These days, most financial advisors have at least a passing familiarity with Active Share. That's the analysis system created in 2006 by Martijn Cremers and Antti Petajisto (professors at the Yale School of Management at the time), which identifies actively managed mutual funds that have the best chance of outperforming their index bogey. For those who aren't familiar, Active Share calculates the percentage of a fund's holdings that are over-weighted or under-weighted compared to that fund's target index. Based on the logic that a fund can't outperform its index if it holds the same stocks as the index, the greater the concentration of stocks outside of the index, the greater chance a given fund will outperform that index.
Active Share, then, is method of determining which actively managed funds have the best chance of generating returns that will justify their expense ratios, which tend to be quite a bit higher than funds or ETFs that simply hold their target index. Consequently, many advisors use Active Share to help identify the most promising active funds—and to justify those recommendations to their clients.
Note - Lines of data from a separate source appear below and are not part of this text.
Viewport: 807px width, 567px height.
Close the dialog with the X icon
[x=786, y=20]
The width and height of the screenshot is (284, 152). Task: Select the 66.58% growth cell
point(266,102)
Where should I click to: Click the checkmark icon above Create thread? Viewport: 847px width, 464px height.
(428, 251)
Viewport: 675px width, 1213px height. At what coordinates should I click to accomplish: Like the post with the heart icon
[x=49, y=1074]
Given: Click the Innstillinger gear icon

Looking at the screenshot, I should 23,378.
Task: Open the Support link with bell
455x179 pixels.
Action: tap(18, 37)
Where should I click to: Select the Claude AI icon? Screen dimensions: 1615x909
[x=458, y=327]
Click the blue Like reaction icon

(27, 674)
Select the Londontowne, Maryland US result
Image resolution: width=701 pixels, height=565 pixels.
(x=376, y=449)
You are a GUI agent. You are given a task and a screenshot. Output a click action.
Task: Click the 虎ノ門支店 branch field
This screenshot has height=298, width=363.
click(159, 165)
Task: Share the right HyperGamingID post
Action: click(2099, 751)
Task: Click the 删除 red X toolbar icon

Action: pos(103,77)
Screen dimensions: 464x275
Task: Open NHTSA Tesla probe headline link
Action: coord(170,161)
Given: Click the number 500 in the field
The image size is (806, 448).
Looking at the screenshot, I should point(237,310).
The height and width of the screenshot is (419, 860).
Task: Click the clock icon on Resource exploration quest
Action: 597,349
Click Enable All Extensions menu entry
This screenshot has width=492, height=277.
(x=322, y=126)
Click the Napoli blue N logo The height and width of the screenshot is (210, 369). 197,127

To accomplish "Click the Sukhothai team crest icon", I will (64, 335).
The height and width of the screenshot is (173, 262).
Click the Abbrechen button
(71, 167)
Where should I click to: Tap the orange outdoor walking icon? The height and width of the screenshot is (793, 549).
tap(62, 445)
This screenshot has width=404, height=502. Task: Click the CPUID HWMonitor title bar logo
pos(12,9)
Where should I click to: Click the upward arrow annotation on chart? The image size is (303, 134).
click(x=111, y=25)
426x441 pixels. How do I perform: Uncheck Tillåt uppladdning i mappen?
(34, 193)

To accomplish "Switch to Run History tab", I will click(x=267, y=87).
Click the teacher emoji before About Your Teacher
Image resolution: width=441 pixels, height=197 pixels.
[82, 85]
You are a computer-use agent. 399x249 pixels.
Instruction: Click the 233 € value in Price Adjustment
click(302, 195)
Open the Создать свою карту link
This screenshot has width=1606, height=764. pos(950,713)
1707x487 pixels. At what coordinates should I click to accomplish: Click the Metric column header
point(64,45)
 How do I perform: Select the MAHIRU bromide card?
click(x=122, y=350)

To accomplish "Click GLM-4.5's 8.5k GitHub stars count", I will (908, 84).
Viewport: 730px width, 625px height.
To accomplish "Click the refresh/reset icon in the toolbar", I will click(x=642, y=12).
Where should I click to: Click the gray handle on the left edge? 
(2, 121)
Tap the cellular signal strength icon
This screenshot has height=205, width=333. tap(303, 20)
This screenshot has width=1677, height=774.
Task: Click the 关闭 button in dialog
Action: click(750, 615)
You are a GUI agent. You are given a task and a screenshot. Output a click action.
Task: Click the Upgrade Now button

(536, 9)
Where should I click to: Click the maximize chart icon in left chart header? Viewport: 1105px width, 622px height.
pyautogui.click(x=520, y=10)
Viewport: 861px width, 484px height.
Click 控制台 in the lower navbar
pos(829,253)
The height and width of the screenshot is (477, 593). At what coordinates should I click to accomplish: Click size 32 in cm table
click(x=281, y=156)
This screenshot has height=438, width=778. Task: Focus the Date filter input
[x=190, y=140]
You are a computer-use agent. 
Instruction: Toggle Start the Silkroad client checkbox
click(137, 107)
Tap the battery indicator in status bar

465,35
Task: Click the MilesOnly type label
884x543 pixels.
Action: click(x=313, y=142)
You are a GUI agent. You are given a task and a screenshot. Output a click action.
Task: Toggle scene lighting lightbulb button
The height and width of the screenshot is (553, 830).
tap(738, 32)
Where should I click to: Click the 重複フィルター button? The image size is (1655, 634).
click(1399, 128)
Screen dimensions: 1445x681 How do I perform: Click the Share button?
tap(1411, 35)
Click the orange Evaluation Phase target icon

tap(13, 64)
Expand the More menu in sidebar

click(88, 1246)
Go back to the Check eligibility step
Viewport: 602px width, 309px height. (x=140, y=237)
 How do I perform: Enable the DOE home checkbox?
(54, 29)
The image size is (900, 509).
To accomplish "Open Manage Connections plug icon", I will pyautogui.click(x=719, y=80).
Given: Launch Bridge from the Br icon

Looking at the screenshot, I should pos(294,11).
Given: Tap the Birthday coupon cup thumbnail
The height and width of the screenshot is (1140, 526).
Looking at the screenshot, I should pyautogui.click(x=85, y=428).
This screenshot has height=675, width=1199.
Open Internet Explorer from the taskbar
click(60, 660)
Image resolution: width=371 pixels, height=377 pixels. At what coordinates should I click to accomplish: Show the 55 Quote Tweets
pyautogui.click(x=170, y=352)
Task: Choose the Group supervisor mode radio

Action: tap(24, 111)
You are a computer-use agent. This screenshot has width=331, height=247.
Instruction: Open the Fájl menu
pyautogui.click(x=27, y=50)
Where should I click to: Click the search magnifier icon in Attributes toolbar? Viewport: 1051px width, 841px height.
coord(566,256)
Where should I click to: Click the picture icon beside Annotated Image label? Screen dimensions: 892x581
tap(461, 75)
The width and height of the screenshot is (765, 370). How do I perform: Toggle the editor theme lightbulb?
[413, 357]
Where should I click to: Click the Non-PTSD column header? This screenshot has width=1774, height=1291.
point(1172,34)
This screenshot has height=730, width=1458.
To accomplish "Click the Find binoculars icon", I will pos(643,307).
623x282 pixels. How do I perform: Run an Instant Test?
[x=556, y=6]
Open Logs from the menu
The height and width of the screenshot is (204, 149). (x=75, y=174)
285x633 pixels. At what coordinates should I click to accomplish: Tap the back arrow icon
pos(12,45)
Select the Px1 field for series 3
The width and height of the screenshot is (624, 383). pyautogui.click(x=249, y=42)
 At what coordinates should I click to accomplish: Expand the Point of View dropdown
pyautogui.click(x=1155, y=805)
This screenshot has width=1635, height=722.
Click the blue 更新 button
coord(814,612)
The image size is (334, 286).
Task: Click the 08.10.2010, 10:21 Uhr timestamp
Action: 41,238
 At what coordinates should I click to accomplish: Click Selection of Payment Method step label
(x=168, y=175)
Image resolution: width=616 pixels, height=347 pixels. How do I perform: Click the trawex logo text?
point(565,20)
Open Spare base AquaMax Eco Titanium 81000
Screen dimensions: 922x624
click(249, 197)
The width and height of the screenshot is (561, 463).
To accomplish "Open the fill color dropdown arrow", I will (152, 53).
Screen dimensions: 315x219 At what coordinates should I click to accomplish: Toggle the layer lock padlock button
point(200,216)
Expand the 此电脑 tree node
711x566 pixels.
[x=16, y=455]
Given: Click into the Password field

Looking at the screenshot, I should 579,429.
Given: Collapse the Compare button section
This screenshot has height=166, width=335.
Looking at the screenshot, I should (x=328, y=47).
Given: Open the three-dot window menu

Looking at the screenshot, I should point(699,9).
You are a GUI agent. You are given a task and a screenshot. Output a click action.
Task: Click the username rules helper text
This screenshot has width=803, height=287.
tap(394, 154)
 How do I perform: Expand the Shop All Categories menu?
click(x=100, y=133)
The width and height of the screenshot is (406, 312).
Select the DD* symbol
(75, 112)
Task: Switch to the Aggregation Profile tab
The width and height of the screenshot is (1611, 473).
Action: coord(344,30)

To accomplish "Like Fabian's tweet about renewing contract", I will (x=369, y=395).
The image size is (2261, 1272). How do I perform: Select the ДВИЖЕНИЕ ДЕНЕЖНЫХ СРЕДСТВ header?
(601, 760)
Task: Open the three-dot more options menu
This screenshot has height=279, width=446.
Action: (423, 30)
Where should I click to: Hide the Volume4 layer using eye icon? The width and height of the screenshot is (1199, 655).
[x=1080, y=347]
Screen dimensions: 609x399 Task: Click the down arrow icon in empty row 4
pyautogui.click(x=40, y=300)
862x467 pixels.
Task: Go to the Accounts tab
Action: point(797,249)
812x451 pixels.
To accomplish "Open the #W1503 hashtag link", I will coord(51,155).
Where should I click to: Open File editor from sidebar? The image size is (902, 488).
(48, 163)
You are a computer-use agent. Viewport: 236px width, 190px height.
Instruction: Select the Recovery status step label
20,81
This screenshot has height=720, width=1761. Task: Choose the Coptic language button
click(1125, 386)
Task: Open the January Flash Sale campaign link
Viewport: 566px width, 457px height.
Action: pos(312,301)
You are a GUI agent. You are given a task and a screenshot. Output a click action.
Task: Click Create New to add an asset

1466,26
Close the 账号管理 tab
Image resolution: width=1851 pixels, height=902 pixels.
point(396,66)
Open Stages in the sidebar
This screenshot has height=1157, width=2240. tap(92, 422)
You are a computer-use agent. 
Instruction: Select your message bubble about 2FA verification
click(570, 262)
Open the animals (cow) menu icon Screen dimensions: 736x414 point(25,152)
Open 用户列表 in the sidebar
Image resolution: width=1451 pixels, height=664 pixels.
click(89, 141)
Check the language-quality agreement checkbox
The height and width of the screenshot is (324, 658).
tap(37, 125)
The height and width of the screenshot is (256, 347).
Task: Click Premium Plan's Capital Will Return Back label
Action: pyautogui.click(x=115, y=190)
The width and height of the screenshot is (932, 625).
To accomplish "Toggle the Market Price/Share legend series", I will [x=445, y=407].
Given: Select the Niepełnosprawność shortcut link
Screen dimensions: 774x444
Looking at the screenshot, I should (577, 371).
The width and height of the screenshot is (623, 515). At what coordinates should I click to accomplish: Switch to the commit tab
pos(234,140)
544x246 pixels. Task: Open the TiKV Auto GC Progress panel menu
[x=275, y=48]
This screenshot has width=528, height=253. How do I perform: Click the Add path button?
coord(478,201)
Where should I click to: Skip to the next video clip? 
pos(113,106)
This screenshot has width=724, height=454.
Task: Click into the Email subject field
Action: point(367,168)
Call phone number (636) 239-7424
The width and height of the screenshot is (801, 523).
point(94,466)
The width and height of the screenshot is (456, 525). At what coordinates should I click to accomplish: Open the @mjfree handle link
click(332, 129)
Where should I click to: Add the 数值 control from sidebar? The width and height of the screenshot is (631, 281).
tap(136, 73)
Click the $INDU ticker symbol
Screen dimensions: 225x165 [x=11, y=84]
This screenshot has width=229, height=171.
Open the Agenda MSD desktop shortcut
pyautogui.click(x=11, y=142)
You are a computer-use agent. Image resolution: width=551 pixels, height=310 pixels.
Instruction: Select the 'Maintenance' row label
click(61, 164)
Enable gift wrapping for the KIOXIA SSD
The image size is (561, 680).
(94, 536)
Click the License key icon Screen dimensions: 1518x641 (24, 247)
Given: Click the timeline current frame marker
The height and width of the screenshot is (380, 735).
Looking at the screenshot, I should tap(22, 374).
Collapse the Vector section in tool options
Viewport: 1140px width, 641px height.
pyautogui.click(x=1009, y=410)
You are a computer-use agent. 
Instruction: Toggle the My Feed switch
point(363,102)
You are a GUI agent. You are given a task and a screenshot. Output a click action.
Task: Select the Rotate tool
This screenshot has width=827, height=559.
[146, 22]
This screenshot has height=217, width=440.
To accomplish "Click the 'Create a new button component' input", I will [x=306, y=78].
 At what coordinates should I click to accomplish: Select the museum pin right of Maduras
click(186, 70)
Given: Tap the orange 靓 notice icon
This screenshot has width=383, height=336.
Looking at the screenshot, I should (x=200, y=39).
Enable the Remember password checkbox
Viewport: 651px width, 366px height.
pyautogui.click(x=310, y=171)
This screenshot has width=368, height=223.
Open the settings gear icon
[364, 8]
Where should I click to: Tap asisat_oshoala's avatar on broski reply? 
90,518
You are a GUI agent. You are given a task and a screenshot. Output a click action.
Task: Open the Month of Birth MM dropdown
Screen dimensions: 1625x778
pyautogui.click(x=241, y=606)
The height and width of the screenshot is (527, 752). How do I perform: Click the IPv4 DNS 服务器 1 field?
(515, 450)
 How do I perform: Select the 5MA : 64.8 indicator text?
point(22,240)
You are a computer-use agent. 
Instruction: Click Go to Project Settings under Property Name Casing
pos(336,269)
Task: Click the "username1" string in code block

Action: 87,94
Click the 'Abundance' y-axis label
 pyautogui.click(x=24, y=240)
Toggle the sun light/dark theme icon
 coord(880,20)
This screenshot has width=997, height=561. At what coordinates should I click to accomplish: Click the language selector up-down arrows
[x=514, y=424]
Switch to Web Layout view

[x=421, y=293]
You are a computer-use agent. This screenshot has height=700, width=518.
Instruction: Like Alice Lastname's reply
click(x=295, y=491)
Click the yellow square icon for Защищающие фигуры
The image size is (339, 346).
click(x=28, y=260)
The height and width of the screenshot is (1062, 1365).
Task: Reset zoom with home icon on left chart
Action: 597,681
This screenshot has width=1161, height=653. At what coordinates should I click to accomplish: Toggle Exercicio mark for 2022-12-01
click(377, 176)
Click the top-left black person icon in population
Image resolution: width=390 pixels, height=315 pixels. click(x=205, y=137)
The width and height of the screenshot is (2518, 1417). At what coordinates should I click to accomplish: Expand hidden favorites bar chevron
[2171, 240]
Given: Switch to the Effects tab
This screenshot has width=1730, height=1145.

In these times, when a growing body of critics are claiming that including any funds in clients' portfolios that aren't index mutual funds or ETFs is tantamount to advisory malpractice, the Active Share data provides a powerful response. But to my mind, the Active Share system also provides a credible answer to an even more pressing question. Why should investors pay a human advisor, when they can hire a "robo advisor," which uses index mutual funds or ETFs, for a fraction of the cost?
As I said, in principle, any way, the Active Share concept is pretty simple: the higher the percentage difference between the stocks in a given fund and the stocks in its bogey, the better the chance the fund will outperform that bogey. However, the astute reader will quickly realize that the converse of that statement is also true: the greater the chance that the fund will underperform its index bogey—it's hard to underperform if you closely mirror your index. (Cautious fund managers also have figured this out so they tend to track their bogeys pretty closely, In turn, that is what gives rise to the questions about whether their higher-than-the-index management fees are justified.)
But Cremers and Petajisto's data revealed another interesting trend. According to Touchstone Investments' white paper, A Measure of Active Management. "After developing the concept of Active Share, Cremers and Petajisto performed a study to see whether Active Share had any bearing on the relative performance of domestic all-equity mutual funds," the white paper reports. What the researchers found was that historically "funds with the highest Active Share [that is, percentage of different holdings vs. their target index] significantly outperformed their benchmarks, both before and after expenses, and they exhibited strong performance persistence."
Specifically, they found that from 1990 to 2003, the 20% of equity funds with the highest "Active Share" percentage outperformed their benchmark index by an average of 1.4% per year—net of all fees and transaction costs!
Let's be clear here, because this is important. Not only does a larger Active Share percentage give a fund a greater chance of outperforming their indexes, the funds with the higher Active Share actually outperform their indexes. Put another way, Cremers and Petajisto's data shows that active management actually works: on average, the more active the manager, the higher their funds' investment returns.